PROJECT SUMMARY/ABSTRACT
Rotavirus (RV) is the leading cause of viral gastroenteritis in children under the age of 5 globally. Despite the
introduction of several WHO-approved vaccines, RV infections still cause 114 million diarrhea episodes, 24
million outpatient visits, and approximately 215,000 deaths annually, and therefore necessitates further study.
Aside from the typical gastroenteritis, around 75% of infected children have viremia and 90% have antigenemia,
and RV detection in the sera is often associated with high fever. Furthermore, various reports indicate the
presence of RV RNA or antigen in extraintestinal tissues, including the hepatobiliary system and pancreas, which
have been linked to clinical manifestations such as biliary atresia and type 1 diabetes mellitus. The molecular
mechanisms by which RV disseminates to systemic organs from the small intestine are not clear.
Studies with reovirus, a closely related non-pathogenic human enteric virus, show that the virus can bypass the
intact epithelial barrier to establish intestinal infection and spread systemically in mouse models by exploiting the
transcytotic nature of microfold (M) cells. M cells are a subset of specialized intestinal epithelial cells that
sample and transport content from the lumen to antigen-presenting cells at the basolateral side of the epithelium.

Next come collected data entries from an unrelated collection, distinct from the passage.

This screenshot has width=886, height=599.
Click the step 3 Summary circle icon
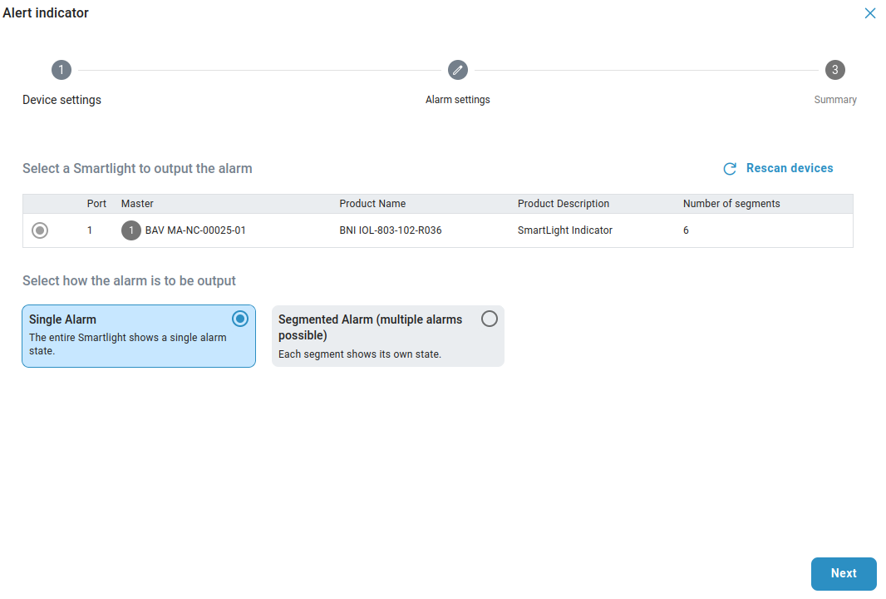coord(835,70)
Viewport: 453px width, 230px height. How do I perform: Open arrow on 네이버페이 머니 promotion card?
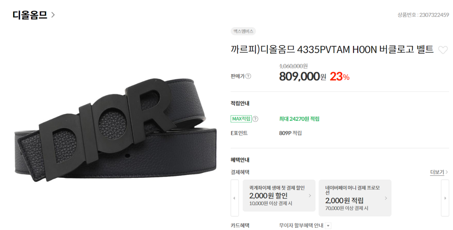(386, 198)
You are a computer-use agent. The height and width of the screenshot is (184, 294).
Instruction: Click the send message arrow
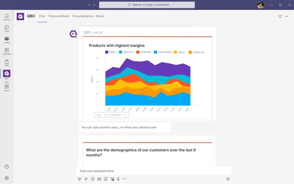[x=228, y=179]
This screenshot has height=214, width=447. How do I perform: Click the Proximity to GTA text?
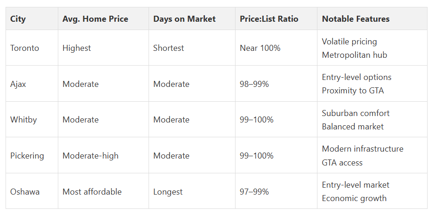[353, 91]
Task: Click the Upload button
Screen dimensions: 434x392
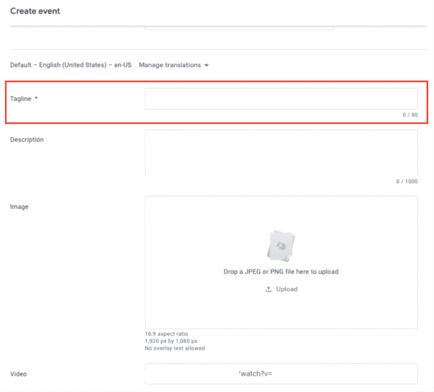Action: (x=281, y=289)
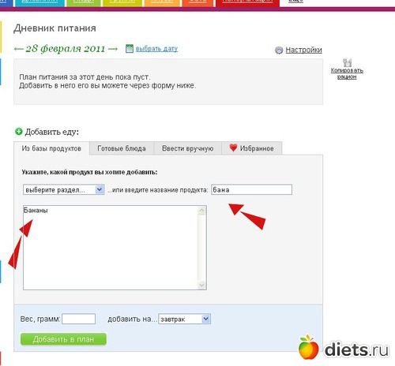Click the Добавить в план button
395x366 pixels.
[x=63, y=339]
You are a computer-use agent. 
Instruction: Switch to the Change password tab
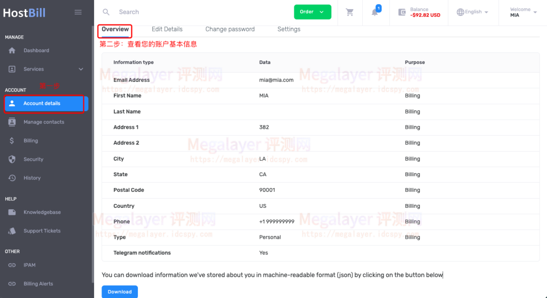pos(230,29)

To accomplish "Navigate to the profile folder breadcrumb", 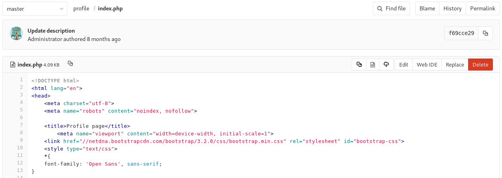I will pyautogui.click(x=81, y=8).
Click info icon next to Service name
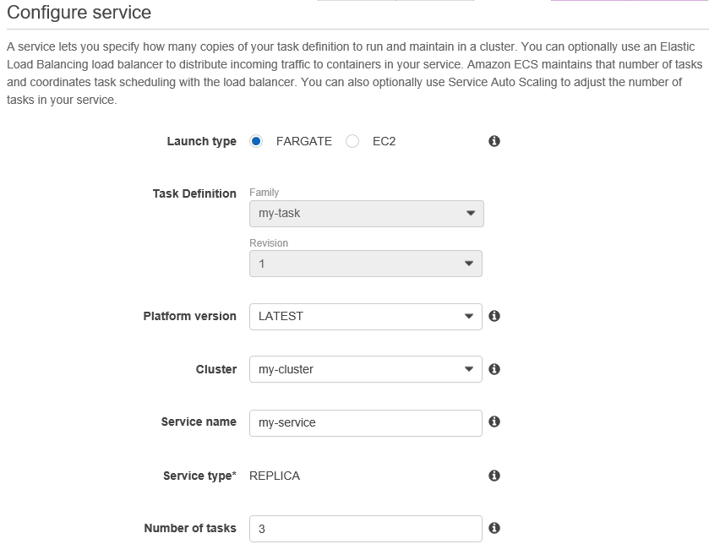Viewport: 709px width, 555px height. point(494,422)
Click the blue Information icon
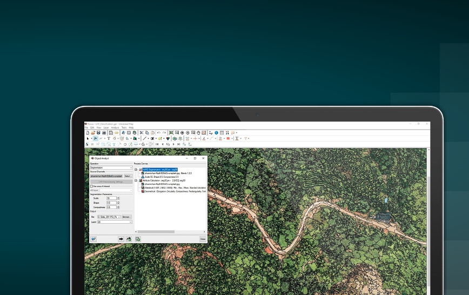Viewport: 469px width, 295px height. [x=216, y=132]
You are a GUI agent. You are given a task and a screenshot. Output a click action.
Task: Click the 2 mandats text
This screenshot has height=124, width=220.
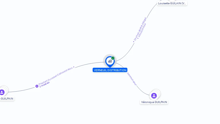coord(44,85)
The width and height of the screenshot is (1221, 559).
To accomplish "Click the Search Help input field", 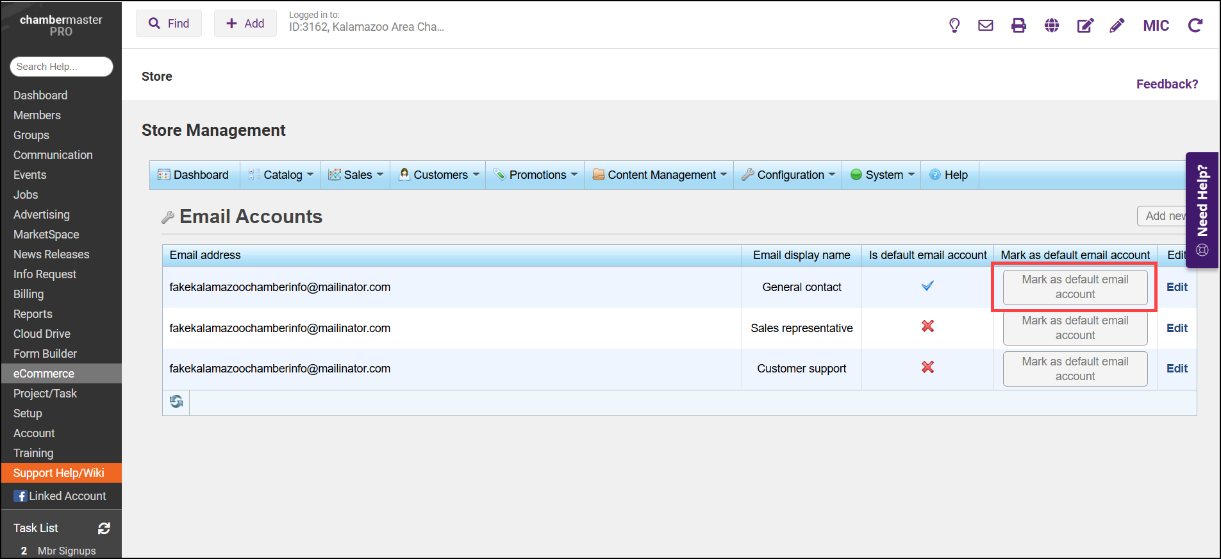I will (x=62, y=67).
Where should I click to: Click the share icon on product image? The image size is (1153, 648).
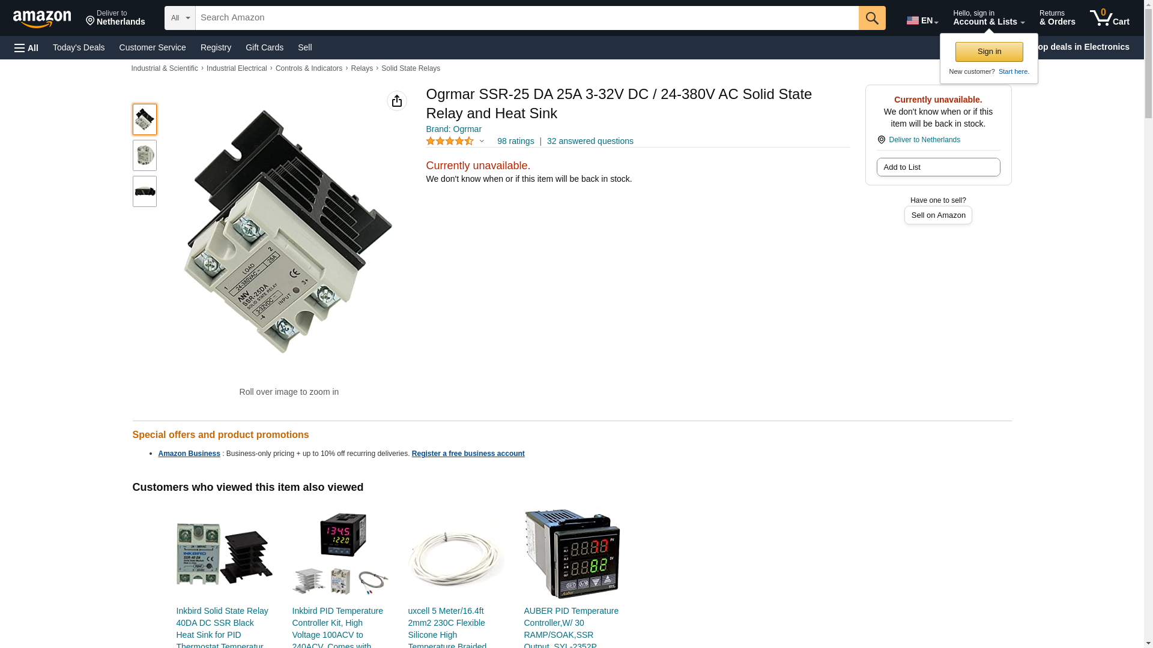click(x=397, y=101)
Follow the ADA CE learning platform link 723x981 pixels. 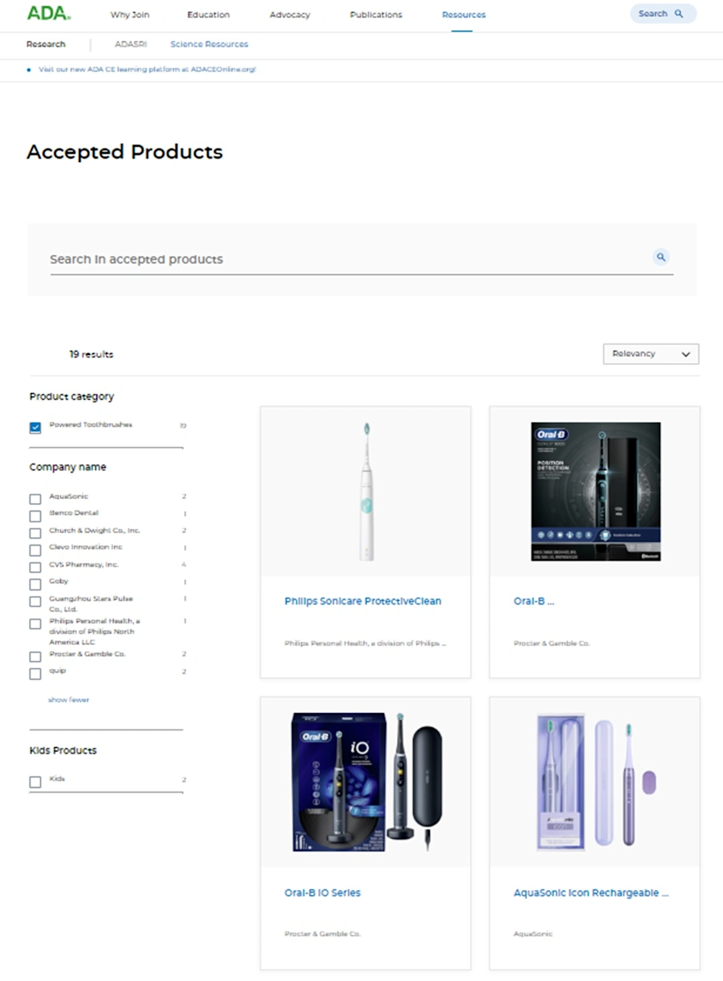(147, 69)
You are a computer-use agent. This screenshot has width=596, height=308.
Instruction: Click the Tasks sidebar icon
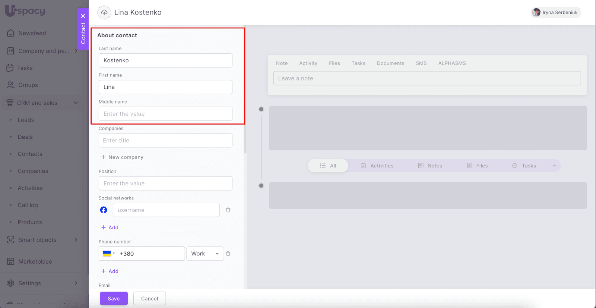coord(10,68)
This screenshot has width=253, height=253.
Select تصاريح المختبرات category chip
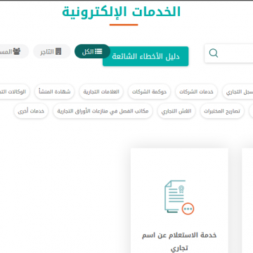(x=222, y=111)
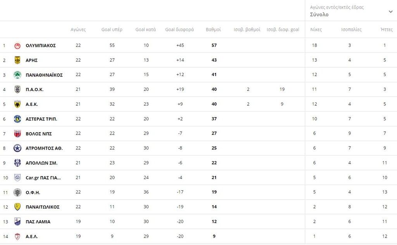
Task: Click the A.E.L. team crest icon
Action: [17, 236]
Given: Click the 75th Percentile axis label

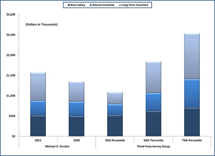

Various enteric pathogens exploit M cells to gain access to host systemic sites. RV virions have been visualized
in vivo within porcine M cells and human RV was recently shown by our lab to be transcytosed in vitro by human
M cells in an ileal enteroid system. However, it is not known whether RV utilizes M cells for intra- and/or extra-
intestinal infection in vivo. Additionally, the endocytic pathways responsible for M cell uptake of pathogens like
RV have not been defined.
The overall hypothesis of this proposed work is that RV is transcytosed by M cells in a caveolin-
dependent manner and that this process is key to RV intestinal infection, systemic dissemination, and
infection of extraintestinal organs. In Aim 1, the extraintestinal tissues and cell types targeted by RV will be
determined following oral inoculation. Next, Villin-Cre Tnfrsf11aflox/flox mice that lack intestinal M cells will be
utilized to study the role of M cells in intestinal infection and extraintestinal dissemination. In Aim 2, CRISPR-
Cas9 mediated knockout will be used to dissect the endocytic pathway(s) involved in RV transport by M cells in
human ileal enteroids. Conceptually, this study will define the mechanisms by which RV, a major childhood
enteric pathogen, can disseminate systemically and resolve the longstanding question of how M cells transcytose
substrates, paving the path for rational design of M cell-targeted mucosal vaccines for improved immunogenicity
and antigen delivery.